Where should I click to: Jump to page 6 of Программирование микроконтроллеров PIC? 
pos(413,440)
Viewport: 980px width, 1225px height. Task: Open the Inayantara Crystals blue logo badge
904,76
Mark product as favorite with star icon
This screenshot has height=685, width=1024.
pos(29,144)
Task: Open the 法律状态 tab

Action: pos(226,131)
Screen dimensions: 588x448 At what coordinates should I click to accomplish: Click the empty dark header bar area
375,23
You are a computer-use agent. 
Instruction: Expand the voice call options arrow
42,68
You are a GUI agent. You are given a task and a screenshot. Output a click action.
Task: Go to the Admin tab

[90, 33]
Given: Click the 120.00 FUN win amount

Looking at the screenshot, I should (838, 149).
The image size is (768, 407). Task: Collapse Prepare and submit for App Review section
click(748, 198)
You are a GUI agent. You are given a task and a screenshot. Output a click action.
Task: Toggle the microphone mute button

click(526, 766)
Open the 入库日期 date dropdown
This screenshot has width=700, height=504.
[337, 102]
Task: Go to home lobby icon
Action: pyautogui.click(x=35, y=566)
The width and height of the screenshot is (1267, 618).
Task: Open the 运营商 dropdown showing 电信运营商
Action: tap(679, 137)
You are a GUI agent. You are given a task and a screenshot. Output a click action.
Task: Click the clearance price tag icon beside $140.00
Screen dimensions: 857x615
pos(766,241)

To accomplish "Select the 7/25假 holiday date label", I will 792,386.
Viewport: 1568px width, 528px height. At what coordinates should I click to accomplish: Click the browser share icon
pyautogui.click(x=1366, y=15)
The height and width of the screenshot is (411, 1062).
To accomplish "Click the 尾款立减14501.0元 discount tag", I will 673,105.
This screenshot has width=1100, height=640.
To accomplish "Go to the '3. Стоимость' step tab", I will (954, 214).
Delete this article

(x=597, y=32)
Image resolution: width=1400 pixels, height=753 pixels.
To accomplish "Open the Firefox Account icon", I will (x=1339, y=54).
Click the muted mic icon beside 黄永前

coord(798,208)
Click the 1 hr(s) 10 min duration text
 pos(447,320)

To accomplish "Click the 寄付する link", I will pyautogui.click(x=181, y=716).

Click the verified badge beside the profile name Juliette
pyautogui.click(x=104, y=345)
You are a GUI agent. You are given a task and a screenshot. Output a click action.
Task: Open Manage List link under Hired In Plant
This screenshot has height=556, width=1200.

__YOUR OBJECTIVE__: List, from the entries above, every line in which the word "link" shows up.

__RESULT__:
To accomplish "Click the 寄付する link", I will pyautogui.click(x=181, y=716).
Task: Open Manage List link under Hired In Plant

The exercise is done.